[Activity]
Would you repeat exactly the part of the listing below that runs from the line containing "You are a computer-use" down to the line containing "Instruction: Click the", inclusive, and nothing else?

*** Dataset extract ***

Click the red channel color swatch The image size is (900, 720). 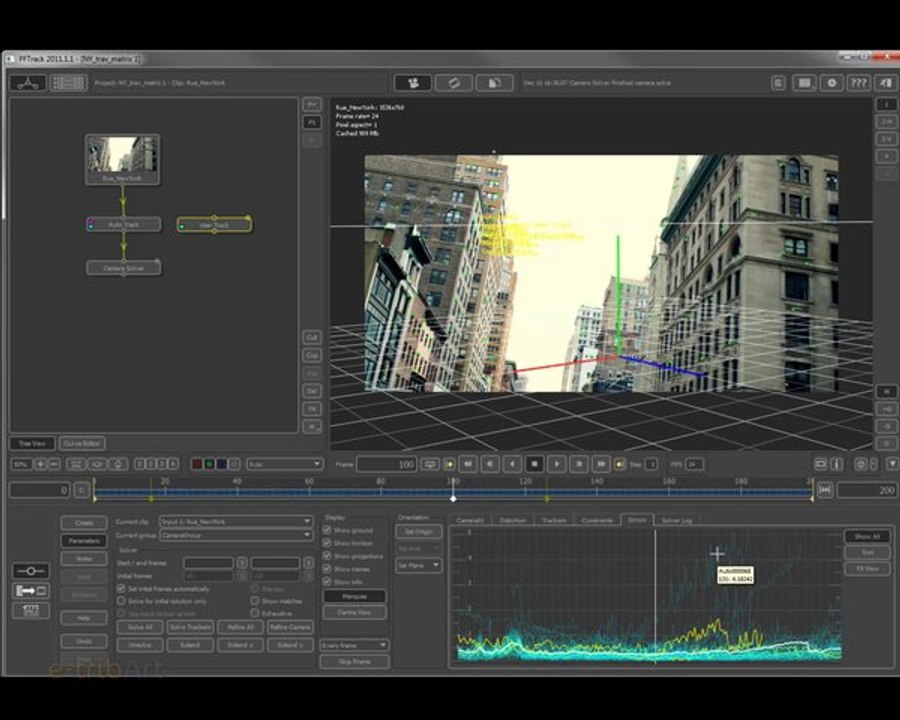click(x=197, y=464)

***
*** Dataset extract ***

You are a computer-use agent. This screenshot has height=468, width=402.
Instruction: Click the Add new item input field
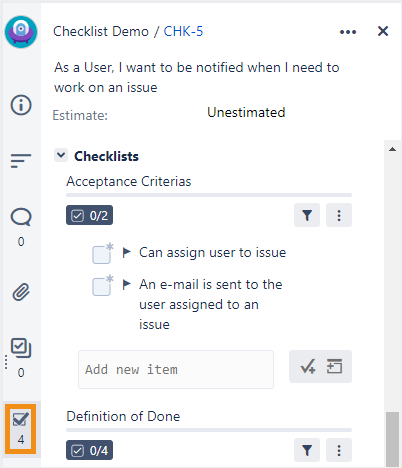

***
*** Dataset extract ***

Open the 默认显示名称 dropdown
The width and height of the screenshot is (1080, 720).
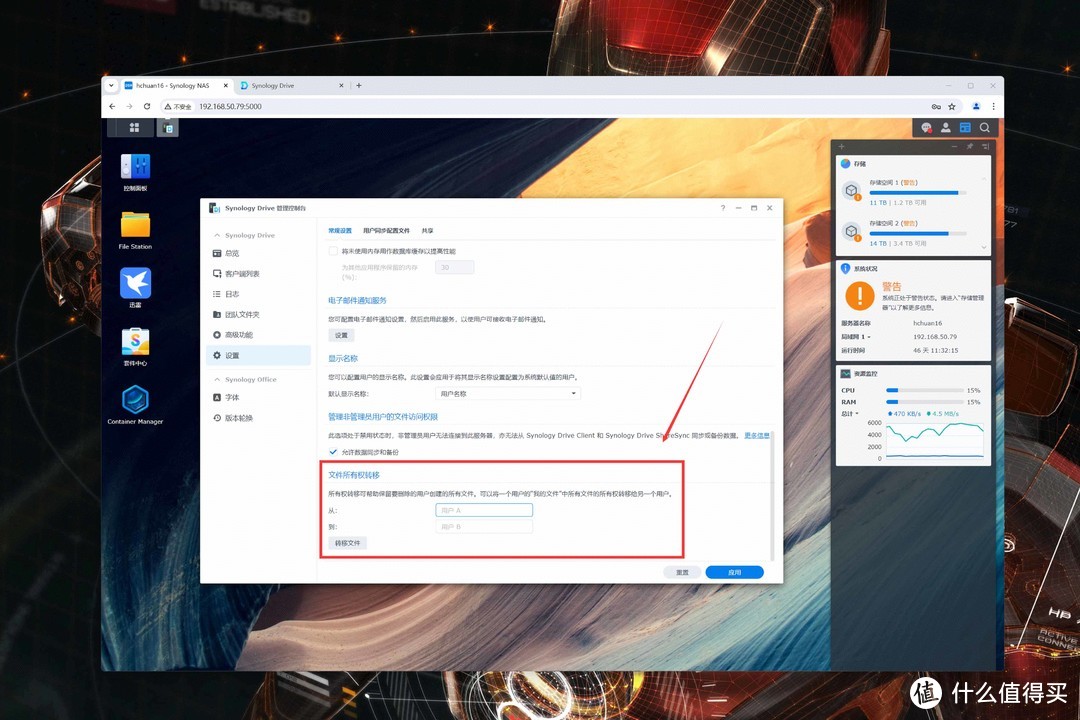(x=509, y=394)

***

[Reply]
You are a computer-use agent. This screenshot has height=468, width=402.
Instruction: Click the Add new item input field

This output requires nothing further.